Market Report
After stellar performance in 2019, the investment markets began January keeping a similar pace. Gaining more than 2% in the first few weeks, the U.S. equity market made it look as though analysists were going to have to rethink their forecasts for 2020. Then in the last week of January came news of the coronavirus, driving markets downward around the world. The news got worse when victims of the virus were first detected in the U.S.
As a result, both the Dow and S&P 500 ended January in the red, losing 0.89% and 0.04%, respectively. The NASDAQ experienced strong early-month gains, enough so to still post a gain of 2.03% by month’s end.
International stocks did not fare as well. Developed international stocks, measured by the MSCI EAFE index, fell 2.09% in January, while MSCI Emerging Markets Index fell 4.66%. Much of these declines coming in the last week of the month due, again, to the coronavirus and its potential effect on China’s economic growth.

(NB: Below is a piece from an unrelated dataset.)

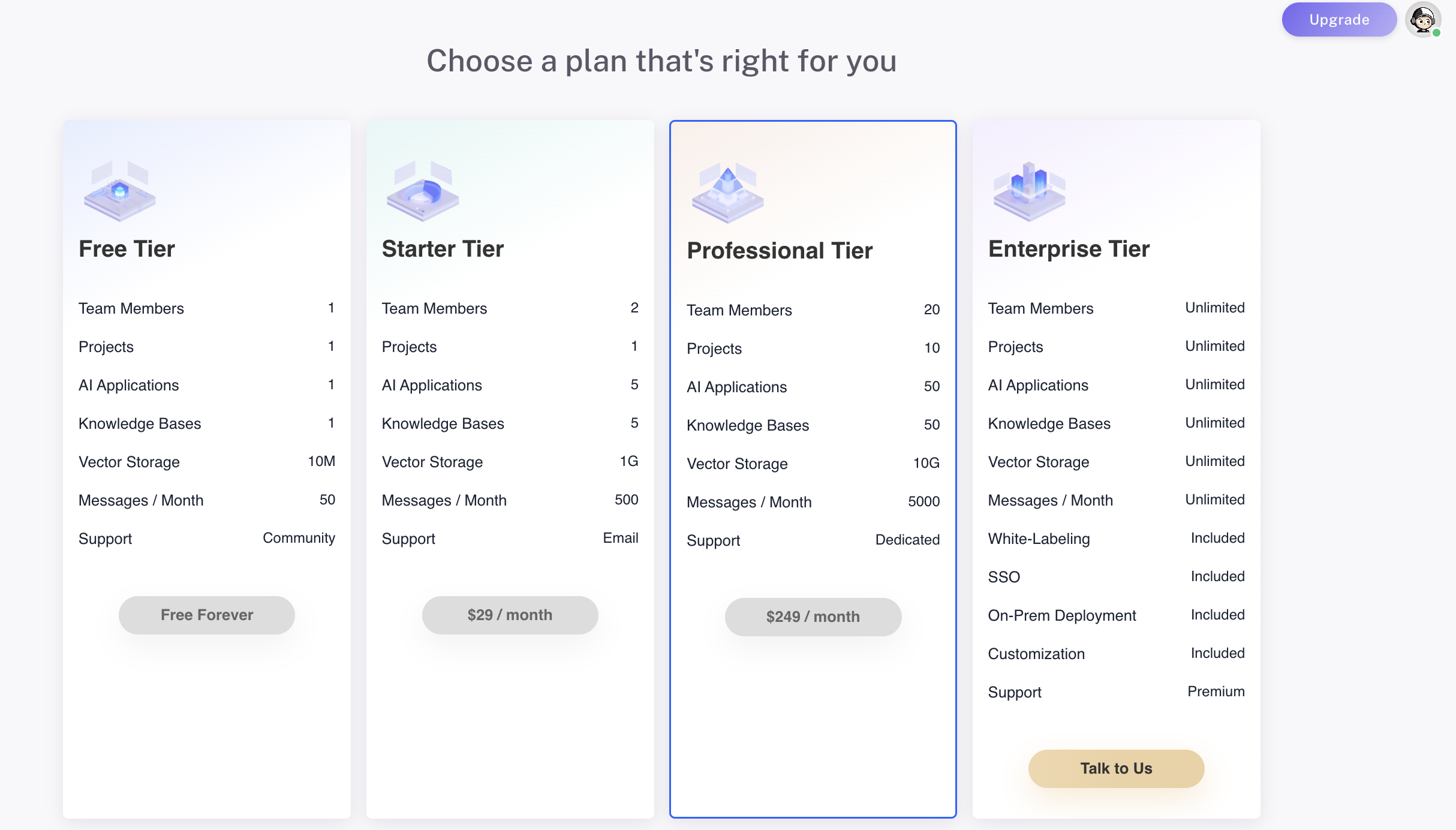Click the Starter Tier heading
This screenshot has width=1456, height=830.
443,249
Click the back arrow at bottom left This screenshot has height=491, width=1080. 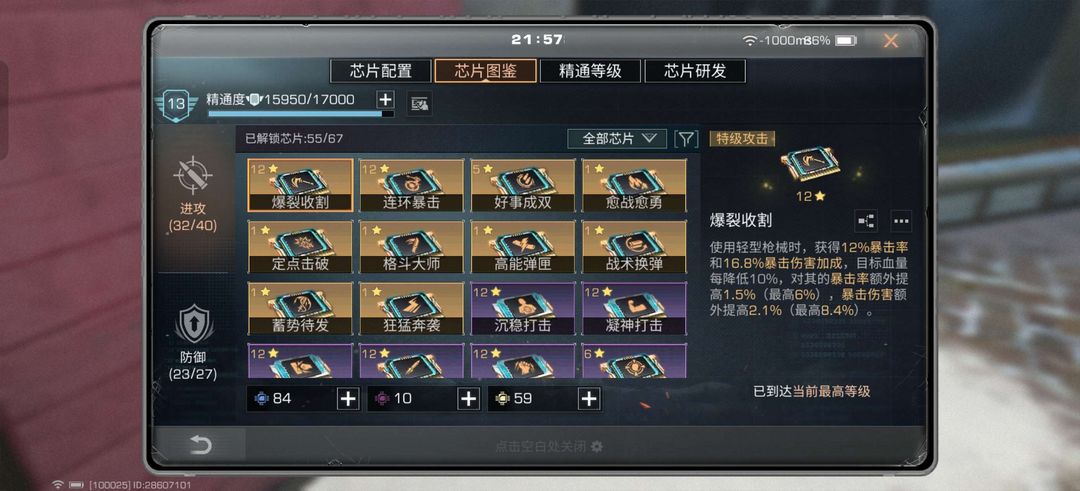pos(200,445)
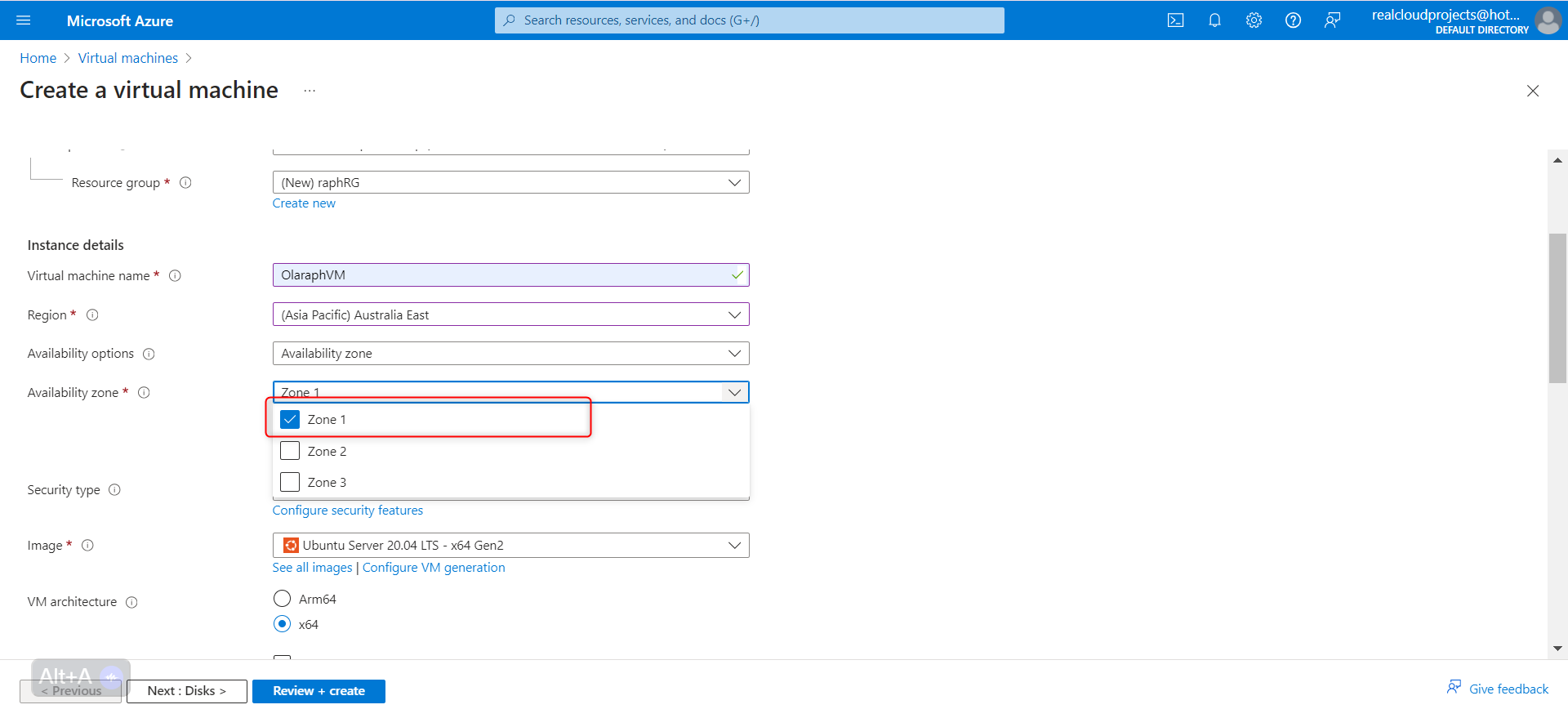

The rapidly declining stock market at month’s end ignited a flight to quality, giving bonds a strong start to the year. Long-term high quality bonds fared the best, with intermediate term bonds benefiting as well from declining stock prices. For January, the Bloomberg Barclays U.S. Aggregate Bond Index gained 1.92%. This is evidence that the stock market and high quality bonds typically (but not all the time) move in opposite directions – a term referred to as being negatively correlated.
While high quality (investment grade) bonds benefited from the decline in stock prices, high yield (non-investment grade) bonds did not perform as well. This is because high yield bonds are more highly correlated to movements in stock prices than are their investment grade counterparts. For the month, the Bloomberg Barclays U.S. High Yield Index gained 0.03%.